Alberta Pfeiffer


Alberta Raffl Pfeiffer was one of the first female architects in the state of Illinois and was the first woman to win the school medal for academic excellence from the American Institute of Architects.

Biography

Alberta Raffl was born on September 17, 1899 in Red Bud, Illinois to Albert L. and Johanna Raffl. In 1919, she enrolled as one of the first women to attend the University of Illinois School of Architecture in Urbana-Champaign. She graduated in 1923 with a degree in architecture and was the first woman to be awarded the school medal for academic excellence by the American Institute of Architects. These medals were granted each year to an outstanding student in each of the architectural programs recognized by the AIA. After graduation, she began working as a draftsman at Tallmadge and Watson in Chicago. The following year, she competed in a design competition of an orphanage offered by the Warren Prize from the Beaux Arts Institute of Design in New York and was selected to teach in the architecture department of the University of Illinois. She completed her master's degree in 1925 and moved to New York, where she began working for Harrie T. Lindeberg. For the next six years, she worked for Lindeberg, designing country estates for wealthy clients. Some of her draftings appear in the book, Domestic Architecture of H.T. Lindeberg.
In 1930, Raffl married Homer Fay Pfeiffer in Rome, Italy, a Yale University architectural graduate, who had won the 1930 Rome Prize. The following year, when Homer was offered a position to teach at Yale, the couple moved to Connecticut. They bought a 1789 abandoned farm in Hadlyme, New London County, Connecticut and set about renovating it. In 1933, they opened a joint architectural practice in their home and began working mostly on residences, completing some 70 drawings before 1940. That year, Homer joined the navy and Pfeiffer established her own practice. Her style reflected English country homes and utilized bay windows in almost every design.
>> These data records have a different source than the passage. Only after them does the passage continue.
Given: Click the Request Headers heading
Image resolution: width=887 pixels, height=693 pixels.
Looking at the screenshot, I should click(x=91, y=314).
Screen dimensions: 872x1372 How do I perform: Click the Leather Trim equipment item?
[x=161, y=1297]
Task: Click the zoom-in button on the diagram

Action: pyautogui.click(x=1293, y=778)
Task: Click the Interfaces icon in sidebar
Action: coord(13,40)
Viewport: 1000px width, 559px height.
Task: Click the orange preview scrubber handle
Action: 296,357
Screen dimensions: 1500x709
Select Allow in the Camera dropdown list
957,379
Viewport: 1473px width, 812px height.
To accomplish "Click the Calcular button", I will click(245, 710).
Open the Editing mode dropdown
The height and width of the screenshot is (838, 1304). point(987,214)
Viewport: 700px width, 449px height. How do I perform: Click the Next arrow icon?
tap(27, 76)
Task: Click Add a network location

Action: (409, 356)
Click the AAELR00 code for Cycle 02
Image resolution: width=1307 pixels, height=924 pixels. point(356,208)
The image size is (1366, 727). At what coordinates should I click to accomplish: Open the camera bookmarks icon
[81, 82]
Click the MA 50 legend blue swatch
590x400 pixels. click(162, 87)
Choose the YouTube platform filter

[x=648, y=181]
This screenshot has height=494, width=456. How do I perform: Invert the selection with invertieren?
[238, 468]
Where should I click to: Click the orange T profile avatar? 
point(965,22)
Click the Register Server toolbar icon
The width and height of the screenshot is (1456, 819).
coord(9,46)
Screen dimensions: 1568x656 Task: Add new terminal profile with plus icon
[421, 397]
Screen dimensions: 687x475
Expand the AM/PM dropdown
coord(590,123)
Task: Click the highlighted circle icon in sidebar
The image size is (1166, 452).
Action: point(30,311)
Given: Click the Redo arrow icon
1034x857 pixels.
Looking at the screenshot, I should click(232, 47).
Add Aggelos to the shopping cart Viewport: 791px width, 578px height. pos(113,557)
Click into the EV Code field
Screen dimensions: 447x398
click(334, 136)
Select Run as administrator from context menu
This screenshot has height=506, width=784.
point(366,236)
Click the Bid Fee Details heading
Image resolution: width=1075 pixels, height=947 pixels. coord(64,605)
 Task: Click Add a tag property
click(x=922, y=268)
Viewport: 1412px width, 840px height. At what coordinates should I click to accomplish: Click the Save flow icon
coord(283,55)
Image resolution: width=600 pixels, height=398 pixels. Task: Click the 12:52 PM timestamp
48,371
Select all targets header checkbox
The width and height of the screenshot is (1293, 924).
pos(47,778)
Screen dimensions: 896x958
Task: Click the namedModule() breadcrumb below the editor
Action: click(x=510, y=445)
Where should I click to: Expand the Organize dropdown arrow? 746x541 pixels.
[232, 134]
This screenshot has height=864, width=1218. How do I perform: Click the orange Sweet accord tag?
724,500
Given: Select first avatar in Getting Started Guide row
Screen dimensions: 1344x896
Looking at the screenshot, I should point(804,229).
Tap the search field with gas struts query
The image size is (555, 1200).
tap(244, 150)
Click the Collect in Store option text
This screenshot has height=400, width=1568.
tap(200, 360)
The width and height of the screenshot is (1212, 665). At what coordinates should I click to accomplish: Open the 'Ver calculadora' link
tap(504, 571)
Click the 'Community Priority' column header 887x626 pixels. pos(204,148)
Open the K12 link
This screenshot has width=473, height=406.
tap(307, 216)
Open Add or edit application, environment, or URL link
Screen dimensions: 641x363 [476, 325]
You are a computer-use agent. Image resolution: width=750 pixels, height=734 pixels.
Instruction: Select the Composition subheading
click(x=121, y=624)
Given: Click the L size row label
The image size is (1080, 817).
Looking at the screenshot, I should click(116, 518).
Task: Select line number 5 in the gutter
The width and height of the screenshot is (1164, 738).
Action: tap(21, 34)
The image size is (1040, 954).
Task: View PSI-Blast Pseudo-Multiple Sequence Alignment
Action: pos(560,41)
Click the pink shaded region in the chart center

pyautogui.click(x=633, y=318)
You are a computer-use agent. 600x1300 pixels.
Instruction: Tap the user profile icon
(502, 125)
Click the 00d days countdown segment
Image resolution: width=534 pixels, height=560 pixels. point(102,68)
Before her retirement in 1977, Pfeiffer completed over 170 residential designs, mostly in Connecticut, but she did two Arizona ranches, as well as a bank and a church.
In addition to her architectural work, Pfeiffer worked for more than 25 years for the Connecticut Mental Health Association and as a volunteer at Norwich State Hospital. She served on the Lyme school board as well as the planning and zoning board and between 1969 and 1971 was a justice of the peace. She was editor of the Connecticut Craftsman, the official magazine of the Connecticut Society of Craftsmen, of which she was a member and served on the board of the Democratic town committee.
She died on August 5, 1994 in Hadlyme.